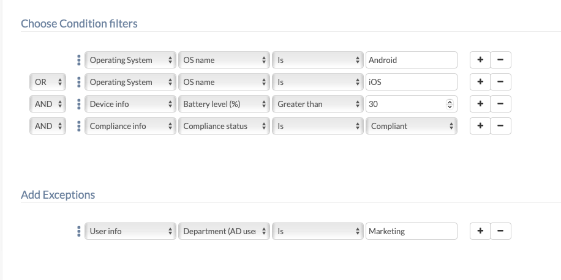Click the plus icon on the Android row
The image size is (561, 280).
[480, 60]
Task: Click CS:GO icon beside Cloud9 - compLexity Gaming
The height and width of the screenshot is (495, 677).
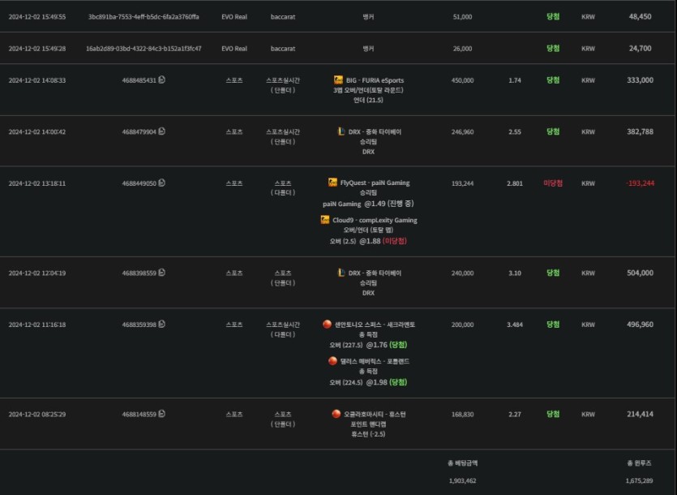Action: point(324,220)
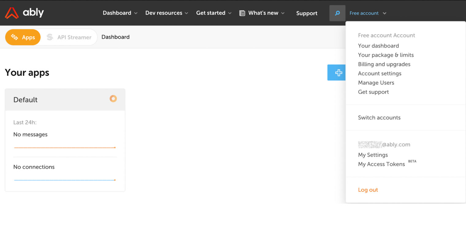This screenshot has width=466, height=232.
Task: Choose Switch accounts
Action: point(379,118)
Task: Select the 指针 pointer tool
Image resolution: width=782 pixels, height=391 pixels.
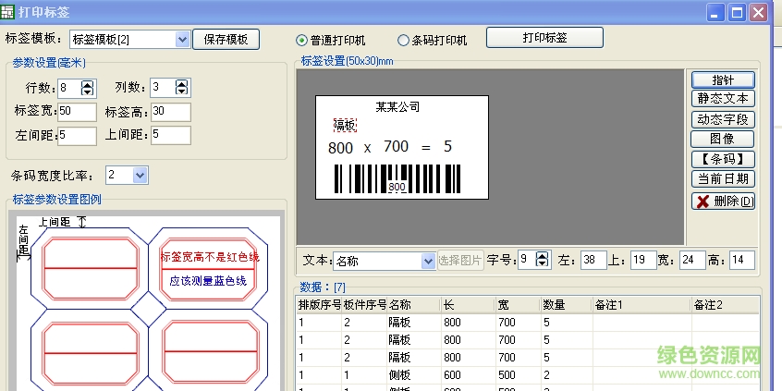Action: point(723,80)
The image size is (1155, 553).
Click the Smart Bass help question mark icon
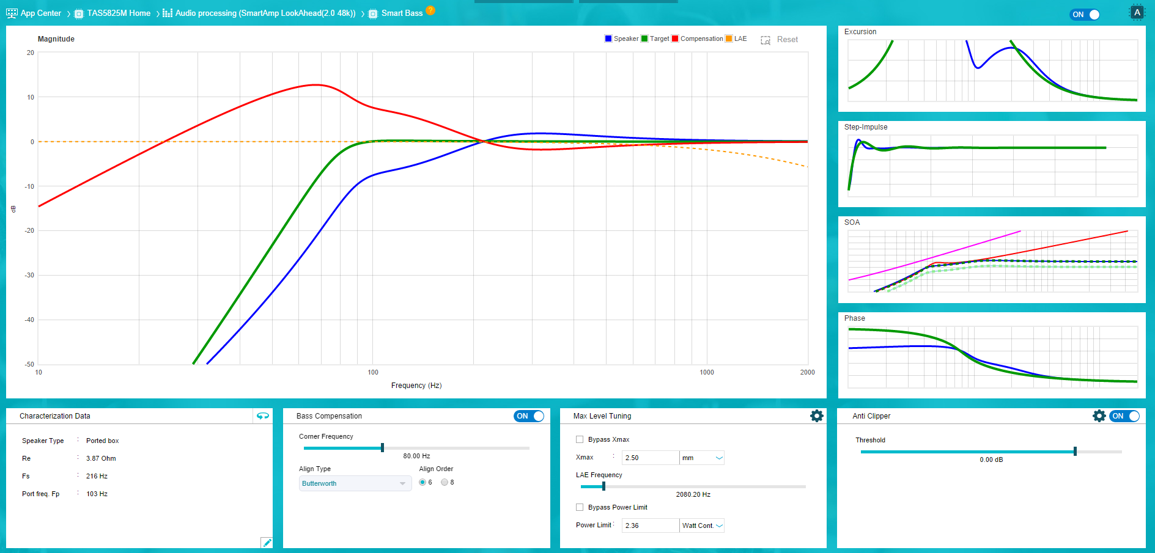click(430, 10)
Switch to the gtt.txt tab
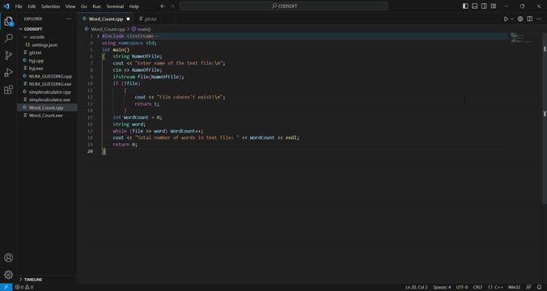The image size is (547, 291). click(148, 19)
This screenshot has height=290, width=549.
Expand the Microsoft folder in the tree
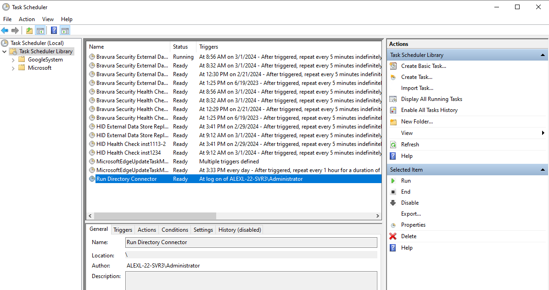(x=14, y=67)
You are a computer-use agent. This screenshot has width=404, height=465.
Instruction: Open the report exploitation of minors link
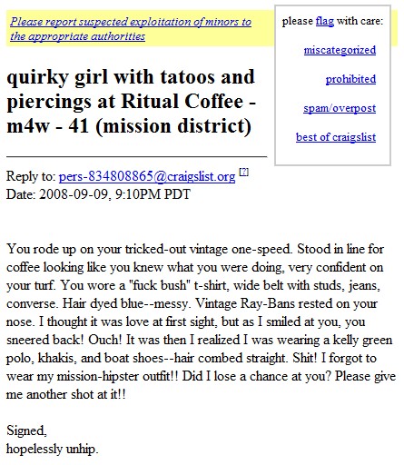pyautogui.click(x=131, y=29)
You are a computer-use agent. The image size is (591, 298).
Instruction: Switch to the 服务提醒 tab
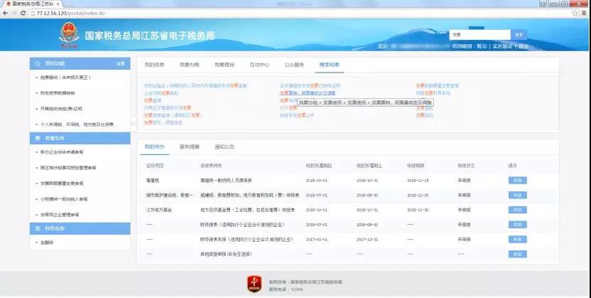point(189,147)
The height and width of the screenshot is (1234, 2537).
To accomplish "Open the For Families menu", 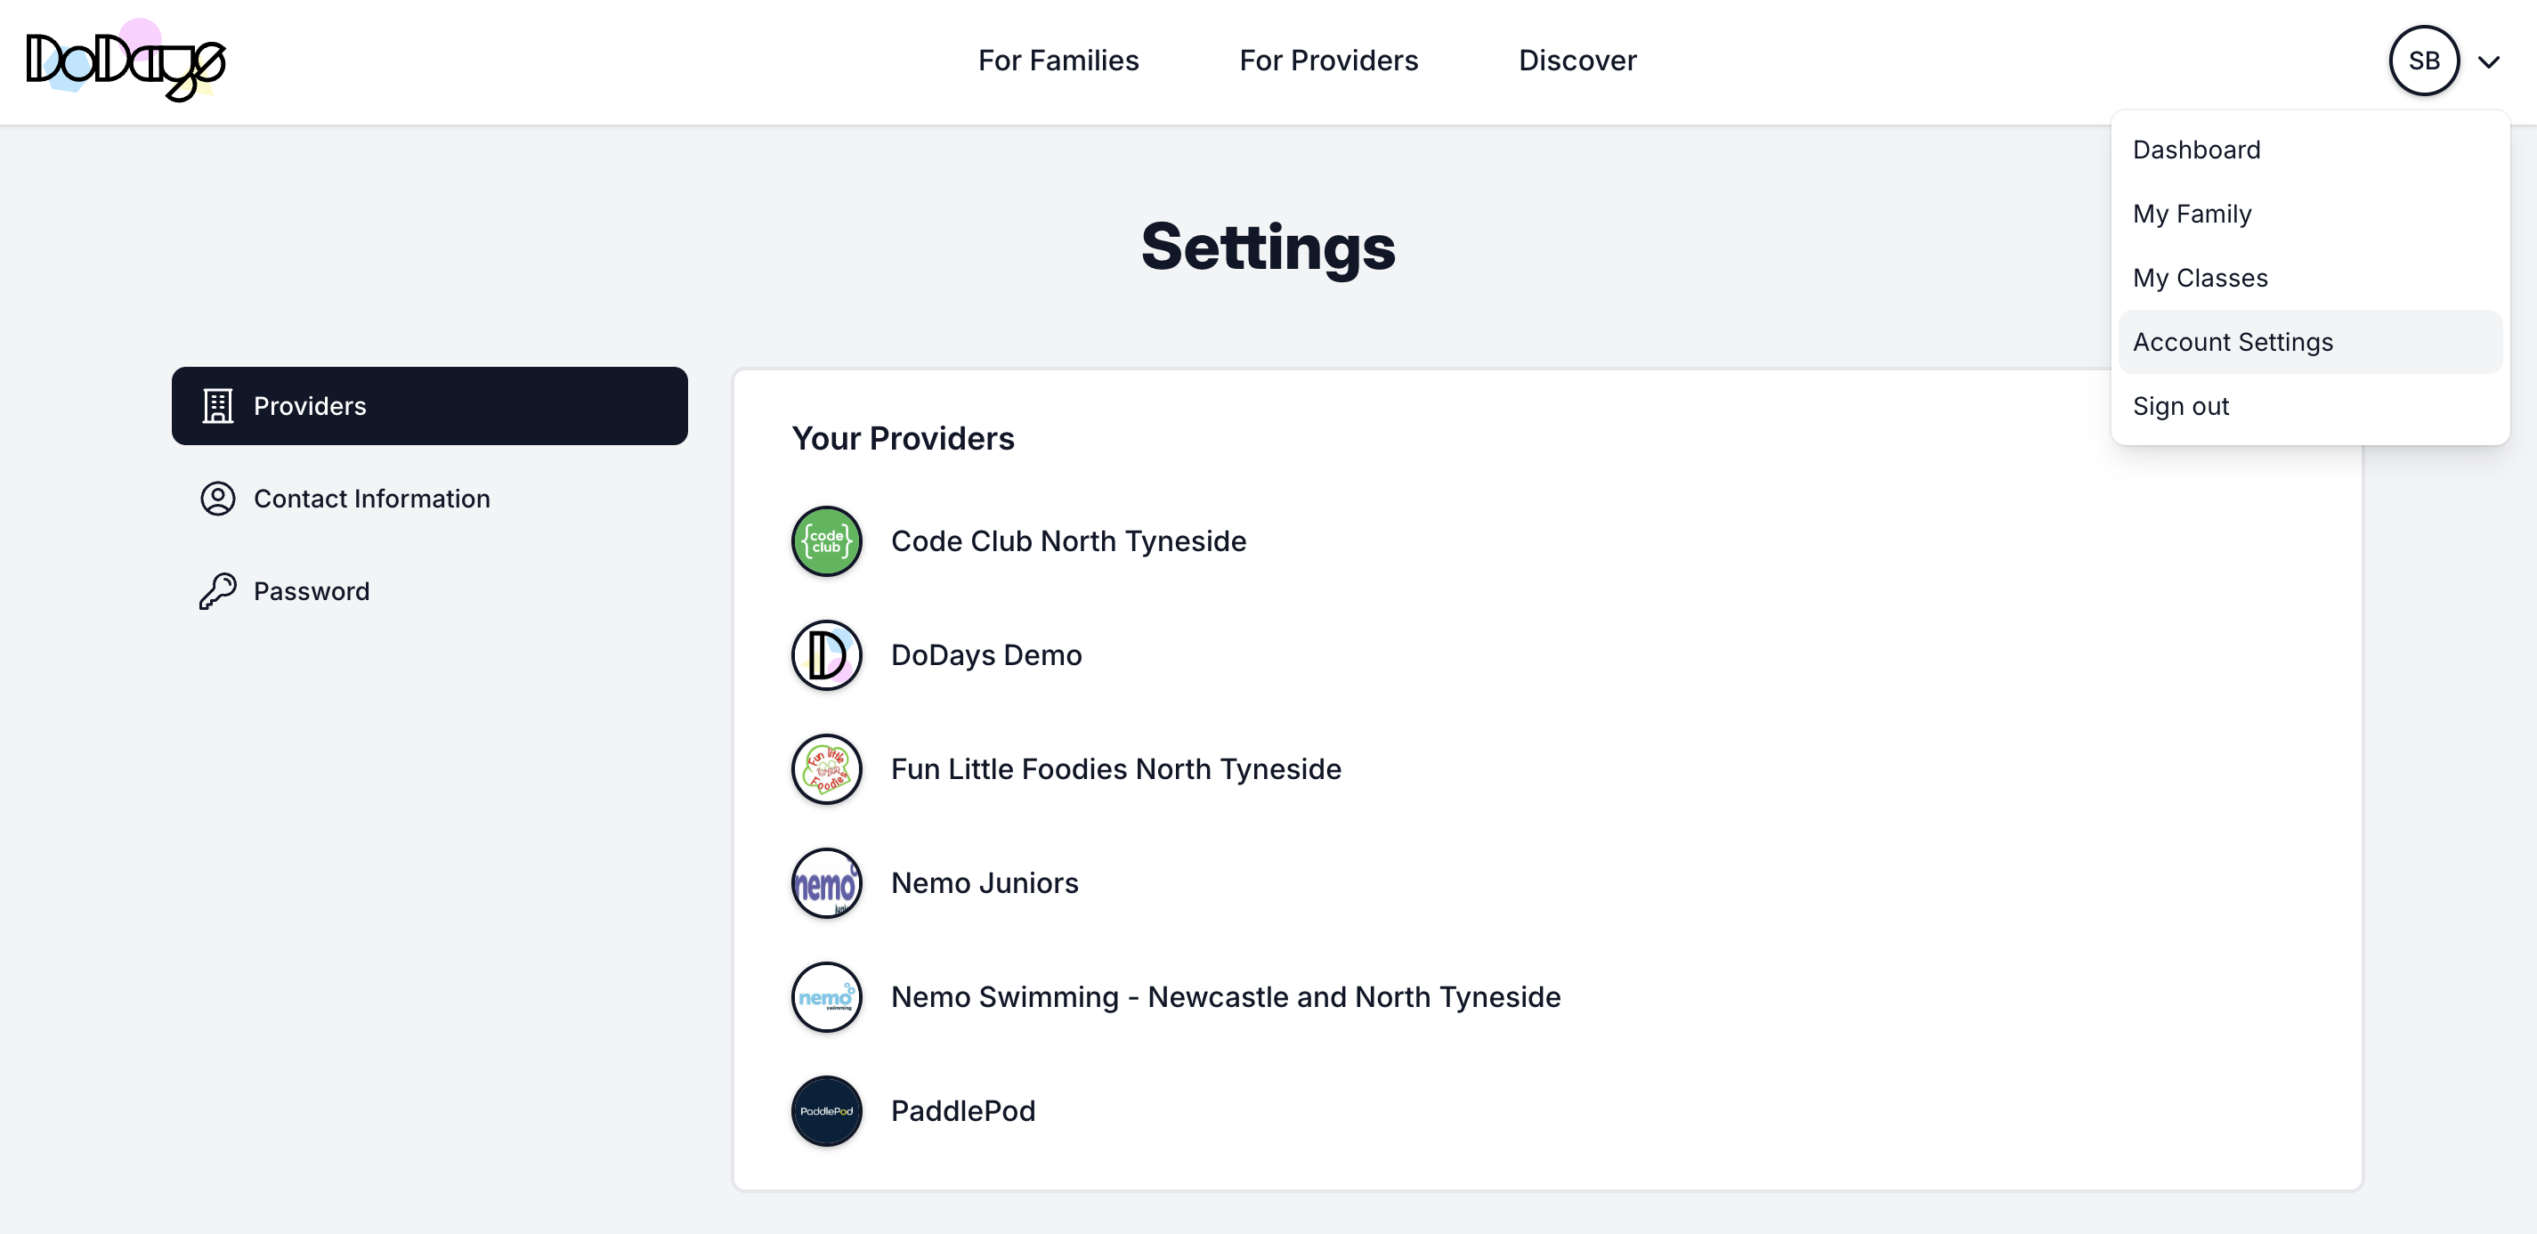I will [x=1059, y=60].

########

- _DESCRIPTION OF THE TASK_
In the listing above, find each line with the word "agent" and copy it out.

- _YOUR RESPONSE_
You are a computer-use agent. This screenshot has width=404, height=465.
You are a computer-use agent. The image size is (591, 298).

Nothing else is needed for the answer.